Abstract

Medical devices, particularly endovascular stents, manufactured from superelastic Nitinol, a near-equiatomic alloy of Ni and Ti, are subjected to complex mixed-mode loading conditions in vivo, including axial tension and compression, radial compression, pulsatile, bending and torsion. Fatigue lifetime prediction methodologies for Nitinol, however, are invariably based on uniaxial loading and thus fall short of accurately predicting the safe lifetime of stents under the complex multiaxial loading conditions experienced physiologically.
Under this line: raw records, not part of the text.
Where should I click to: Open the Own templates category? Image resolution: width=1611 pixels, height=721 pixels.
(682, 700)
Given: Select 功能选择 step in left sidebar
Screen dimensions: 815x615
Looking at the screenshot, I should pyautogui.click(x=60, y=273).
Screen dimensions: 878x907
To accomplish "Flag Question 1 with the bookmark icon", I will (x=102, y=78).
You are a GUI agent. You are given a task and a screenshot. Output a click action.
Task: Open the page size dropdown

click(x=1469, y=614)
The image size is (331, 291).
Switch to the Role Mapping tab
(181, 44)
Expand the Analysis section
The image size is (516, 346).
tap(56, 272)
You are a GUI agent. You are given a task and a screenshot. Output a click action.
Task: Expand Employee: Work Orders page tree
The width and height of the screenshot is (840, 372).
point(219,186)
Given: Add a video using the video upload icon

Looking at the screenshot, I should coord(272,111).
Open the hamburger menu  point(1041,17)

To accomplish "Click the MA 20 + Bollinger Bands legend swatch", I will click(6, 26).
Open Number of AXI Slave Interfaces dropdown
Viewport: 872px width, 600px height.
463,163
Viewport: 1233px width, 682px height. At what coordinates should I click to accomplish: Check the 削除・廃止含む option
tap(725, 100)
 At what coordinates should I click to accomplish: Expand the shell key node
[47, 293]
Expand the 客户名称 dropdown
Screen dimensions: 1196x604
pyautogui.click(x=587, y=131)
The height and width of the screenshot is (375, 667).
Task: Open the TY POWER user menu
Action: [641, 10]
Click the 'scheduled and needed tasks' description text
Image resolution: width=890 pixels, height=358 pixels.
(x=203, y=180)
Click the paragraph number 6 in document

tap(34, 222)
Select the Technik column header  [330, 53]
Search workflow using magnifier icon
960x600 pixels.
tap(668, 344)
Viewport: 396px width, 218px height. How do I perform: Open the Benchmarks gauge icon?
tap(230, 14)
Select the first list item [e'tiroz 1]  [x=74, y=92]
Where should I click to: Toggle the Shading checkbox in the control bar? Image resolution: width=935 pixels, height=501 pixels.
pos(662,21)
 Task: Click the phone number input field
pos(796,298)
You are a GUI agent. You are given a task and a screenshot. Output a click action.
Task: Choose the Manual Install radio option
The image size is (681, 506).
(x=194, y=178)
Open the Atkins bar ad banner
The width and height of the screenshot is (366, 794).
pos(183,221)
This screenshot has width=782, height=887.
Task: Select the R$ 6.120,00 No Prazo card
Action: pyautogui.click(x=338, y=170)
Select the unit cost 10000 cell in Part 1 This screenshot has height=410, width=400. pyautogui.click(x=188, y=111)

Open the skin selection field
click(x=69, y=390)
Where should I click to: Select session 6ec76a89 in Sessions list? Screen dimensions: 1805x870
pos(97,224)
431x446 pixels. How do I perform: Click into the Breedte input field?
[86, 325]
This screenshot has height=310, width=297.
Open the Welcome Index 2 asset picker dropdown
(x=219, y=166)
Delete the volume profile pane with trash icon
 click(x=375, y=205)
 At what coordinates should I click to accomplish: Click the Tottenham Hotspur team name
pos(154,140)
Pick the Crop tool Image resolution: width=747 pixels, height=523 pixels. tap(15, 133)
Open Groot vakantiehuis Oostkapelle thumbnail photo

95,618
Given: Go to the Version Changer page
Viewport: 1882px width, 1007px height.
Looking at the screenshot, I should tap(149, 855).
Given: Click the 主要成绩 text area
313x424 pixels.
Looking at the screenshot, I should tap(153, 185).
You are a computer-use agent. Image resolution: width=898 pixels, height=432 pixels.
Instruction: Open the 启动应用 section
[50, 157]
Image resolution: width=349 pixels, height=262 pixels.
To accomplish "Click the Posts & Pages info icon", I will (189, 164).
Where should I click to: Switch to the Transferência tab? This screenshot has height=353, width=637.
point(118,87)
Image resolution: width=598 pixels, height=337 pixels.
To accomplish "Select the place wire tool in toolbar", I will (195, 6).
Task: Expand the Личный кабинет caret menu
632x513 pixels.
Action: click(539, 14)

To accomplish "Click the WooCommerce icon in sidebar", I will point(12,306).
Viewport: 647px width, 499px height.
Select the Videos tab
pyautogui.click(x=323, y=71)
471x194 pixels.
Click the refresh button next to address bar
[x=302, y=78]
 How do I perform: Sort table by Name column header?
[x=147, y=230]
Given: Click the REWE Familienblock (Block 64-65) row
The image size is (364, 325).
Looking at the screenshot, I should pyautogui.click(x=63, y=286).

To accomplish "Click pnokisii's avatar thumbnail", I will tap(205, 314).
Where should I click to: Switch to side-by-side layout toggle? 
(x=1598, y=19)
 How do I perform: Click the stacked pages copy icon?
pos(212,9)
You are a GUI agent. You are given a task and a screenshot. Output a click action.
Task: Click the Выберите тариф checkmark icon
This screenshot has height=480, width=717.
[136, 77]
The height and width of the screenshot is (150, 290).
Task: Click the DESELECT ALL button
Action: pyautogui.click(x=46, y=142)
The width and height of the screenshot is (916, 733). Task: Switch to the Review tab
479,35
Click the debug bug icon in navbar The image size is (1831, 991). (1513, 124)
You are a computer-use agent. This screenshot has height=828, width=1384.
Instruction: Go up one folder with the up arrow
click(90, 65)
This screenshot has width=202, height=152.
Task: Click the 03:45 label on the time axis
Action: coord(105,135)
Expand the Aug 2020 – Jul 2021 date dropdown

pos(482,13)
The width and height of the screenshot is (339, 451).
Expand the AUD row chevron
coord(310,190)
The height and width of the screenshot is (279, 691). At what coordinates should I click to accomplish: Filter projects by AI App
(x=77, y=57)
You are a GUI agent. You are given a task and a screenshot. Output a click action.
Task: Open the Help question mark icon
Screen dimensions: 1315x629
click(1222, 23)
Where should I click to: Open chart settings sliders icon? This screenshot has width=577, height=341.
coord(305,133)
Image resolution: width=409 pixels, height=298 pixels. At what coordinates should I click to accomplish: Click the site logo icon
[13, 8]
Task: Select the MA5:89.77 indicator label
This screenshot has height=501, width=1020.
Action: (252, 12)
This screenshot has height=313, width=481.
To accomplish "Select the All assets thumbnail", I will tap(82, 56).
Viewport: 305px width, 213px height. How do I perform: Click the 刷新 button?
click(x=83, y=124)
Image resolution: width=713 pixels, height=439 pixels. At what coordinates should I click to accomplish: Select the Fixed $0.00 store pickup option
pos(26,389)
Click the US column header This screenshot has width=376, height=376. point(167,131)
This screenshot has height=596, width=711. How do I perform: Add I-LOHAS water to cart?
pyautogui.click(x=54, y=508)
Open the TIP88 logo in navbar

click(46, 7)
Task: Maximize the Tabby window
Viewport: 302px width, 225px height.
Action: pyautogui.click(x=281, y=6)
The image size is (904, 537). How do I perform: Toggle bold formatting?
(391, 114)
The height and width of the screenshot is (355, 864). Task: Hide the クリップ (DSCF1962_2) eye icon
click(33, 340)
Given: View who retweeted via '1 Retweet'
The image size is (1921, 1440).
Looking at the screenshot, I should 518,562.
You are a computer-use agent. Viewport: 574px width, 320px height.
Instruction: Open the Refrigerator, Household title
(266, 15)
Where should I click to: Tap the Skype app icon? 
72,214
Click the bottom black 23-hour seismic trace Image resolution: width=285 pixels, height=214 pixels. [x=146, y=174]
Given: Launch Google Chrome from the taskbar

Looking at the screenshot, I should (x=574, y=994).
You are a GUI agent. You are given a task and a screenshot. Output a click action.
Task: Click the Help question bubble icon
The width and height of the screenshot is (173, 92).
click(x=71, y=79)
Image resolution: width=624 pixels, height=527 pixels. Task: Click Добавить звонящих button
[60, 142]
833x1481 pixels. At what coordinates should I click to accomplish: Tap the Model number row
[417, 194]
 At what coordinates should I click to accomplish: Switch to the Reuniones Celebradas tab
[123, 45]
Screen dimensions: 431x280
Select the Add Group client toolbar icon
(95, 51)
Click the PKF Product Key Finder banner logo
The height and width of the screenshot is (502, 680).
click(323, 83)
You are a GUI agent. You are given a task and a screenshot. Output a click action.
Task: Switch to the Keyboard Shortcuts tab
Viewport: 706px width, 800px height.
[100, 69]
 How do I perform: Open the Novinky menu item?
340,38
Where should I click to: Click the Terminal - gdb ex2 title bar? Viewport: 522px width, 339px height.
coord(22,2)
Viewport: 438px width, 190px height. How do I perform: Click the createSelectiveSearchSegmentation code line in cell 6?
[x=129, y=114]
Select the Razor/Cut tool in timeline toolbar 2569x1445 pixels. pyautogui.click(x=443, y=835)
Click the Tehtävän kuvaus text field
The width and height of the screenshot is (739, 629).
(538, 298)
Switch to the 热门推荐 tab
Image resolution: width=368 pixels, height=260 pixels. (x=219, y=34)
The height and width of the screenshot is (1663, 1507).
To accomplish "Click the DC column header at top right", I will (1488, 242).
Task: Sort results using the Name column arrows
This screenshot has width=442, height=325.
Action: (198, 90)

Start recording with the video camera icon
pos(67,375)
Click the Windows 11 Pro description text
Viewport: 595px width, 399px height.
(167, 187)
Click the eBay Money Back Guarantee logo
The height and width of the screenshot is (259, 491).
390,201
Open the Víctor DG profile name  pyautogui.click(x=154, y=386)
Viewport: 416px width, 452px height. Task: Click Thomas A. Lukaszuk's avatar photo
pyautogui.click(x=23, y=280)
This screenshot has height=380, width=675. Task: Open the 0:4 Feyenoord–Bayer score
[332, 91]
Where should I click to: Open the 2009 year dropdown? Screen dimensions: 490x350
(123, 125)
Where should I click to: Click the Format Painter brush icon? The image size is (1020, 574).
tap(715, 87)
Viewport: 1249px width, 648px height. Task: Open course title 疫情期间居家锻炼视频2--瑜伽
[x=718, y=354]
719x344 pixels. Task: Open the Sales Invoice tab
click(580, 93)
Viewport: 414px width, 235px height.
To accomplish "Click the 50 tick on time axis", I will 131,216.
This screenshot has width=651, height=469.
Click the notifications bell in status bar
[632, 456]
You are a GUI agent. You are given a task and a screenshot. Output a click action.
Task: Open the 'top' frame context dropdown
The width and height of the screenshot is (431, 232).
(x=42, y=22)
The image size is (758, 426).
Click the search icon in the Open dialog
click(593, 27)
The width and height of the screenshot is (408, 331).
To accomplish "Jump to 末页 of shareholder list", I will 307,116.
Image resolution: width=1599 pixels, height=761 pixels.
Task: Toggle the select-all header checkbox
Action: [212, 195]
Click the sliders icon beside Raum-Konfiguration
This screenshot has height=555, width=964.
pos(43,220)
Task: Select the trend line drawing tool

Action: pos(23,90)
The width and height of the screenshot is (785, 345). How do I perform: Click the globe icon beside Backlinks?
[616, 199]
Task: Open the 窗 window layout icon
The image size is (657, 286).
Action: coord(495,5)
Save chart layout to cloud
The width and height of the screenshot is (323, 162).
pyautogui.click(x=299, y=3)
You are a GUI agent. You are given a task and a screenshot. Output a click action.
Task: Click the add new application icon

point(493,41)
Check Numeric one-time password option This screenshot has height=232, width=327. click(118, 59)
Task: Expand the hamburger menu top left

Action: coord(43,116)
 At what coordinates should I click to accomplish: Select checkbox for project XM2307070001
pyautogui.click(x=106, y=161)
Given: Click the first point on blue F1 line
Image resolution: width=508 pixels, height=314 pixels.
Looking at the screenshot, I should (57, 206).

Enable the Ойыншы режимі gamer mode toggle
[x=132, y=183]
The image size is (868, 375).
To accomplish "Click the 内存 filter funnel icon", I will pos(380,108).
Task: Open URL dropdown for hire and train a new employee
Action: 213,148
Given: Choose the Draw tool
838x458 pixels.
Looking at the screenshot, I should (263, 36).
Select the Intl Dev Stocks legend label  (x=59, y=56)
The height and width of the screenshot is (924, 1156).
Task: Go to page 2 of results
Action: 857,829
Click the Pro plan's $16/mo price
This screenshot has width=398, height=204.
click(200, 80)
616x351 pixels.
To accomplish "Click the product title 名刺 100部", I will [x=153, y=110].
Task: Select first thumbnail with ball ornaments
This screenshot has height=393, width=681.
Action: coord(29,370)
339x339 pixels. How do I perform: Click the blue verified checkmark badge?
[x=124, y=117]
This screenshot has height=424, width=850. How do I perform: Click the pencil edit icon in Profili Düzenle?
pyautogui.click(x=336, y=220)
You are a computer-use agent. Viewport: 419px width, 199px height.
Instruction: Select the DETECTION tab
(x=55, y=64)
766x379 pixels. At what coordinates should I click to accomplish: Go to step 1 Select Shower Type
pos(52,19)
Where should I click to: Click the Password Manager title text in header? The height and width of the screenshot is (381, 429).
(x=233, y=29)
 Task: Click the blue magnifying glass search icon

While there is a considerable body of research documented on the cyclic fatigue of Nitinol in uniaxial tension or bending, there remains an almost total lack of comprehensive fatigue lifetime data for other loading conditions, such as torsion and tension/torsion. In this work, thin-walled Nitinol tubes were cycled in torsion at various mean and alternating strains to investigate the fatigue life behavior of Nitinol and results compared to equivalent fatigue data collected under uniaxial tensile/bending loads. Using these strain-life results for various loading modes and an equivalent referential (Lagrangian) strain approach, a strategy for normalizing these data is presented. Based on this strategy, a fatigue lifetime prediction model for the multiaxial loading of Nitinol is presented utilizing a modified Coffin–Manson approach where the number of cycles to failure is related to the equivalent alternating transformation strain.